291. For he hadde geten hym yet no benefice: Dr. Flügel suggests that the Clerk did not wish for a benefice, because the work of a parson would have taken him from his studies; but Chaucer only says he had not yet got one. According to the picture Wyclif draws of the church patronage at this time, benefices did not easily fall in the way of students who had no money to give in presents and would not neglect their work to make themselves useful to the lord of the manor or agreeable to his lady.

292. Ne was so worldly for to have office: clerks monopolized so much of the educated ability of the country that not merely many legal offices, but all sorts of positions of trust in great houses were filled by them.

294. Twenty bookes, clad in blak or reed, black calf or red sheep-skin. Red morocco was not yet known in England. Twenty books would not have been a bad library for a poor scholar in Chaucer's days, even if he liad copied some of them himself. In the Legend of Good Women we hear of ‘sixty bookes olde and newe ' in Chaucer's own possession, all with stories about women in them. But we must not take this too literally.

295. Of Aristotle and his philosophie. In the early days of the University of Paris only the Logic and Ethics of Aristotle were read, his Metaphysics and Natural Philosophy being interdicted. But the interdict was removed in 1255, and for some two and a half centuries from that date Aristotle reigned supreme in all the universities of Europe.

296. Than robes riche, or nthele, or gay sautrie: These would have been great temptations to Nicholas, the Oxford clerk, in the Miller's Tale, in whose bedroom ‘ther lay a gay sautrie On which he made a-nyghtes melodie.'

297. al be that he was a philosophre: dabblers in alchemy, as well as students of logic and metaphysics, were called Philosophers (a name for them still preserved in ‘the Philosophers' stone'). But their coffers were mostly emptier even than those of Clerks if we may judge from the Canon's Yeoman's Tale.

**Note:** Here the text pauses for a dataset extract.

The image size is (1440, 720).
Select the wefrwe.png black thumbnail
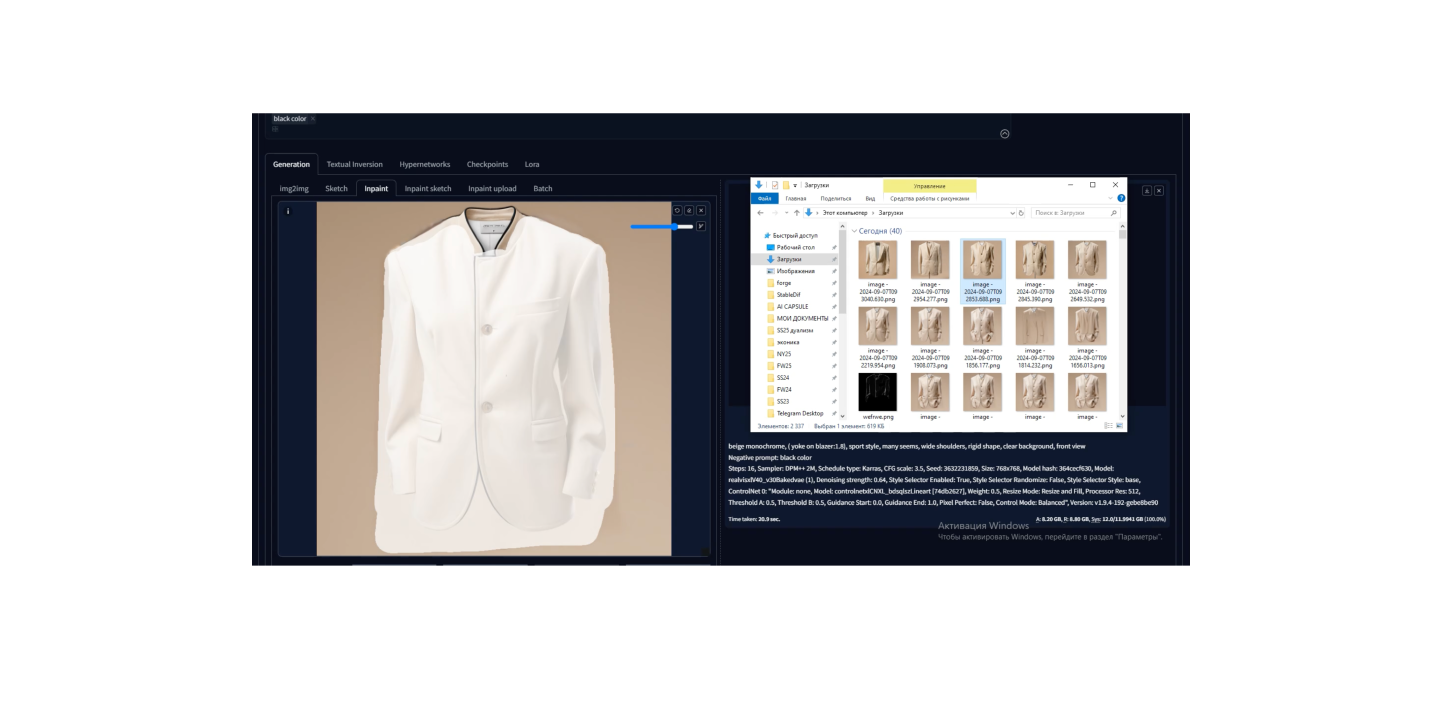point(877,393)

299. al that he myghte of his freendes hente: Dr. Flügel parallels from God Spede the Plough, 75: ‘Than commeth clerkys of Oxford and make their mone: To her scole hire they most have money.'

307. Sownynge in moral vertu: cp. the Doctor's Tale of Virginia (1. 54): 'alle hire wordes, moore and lesse, Sownynge in vertu and in gentillesse.' ‘Sounding in' seems to mean something like 'eloquent with,’abounding in.’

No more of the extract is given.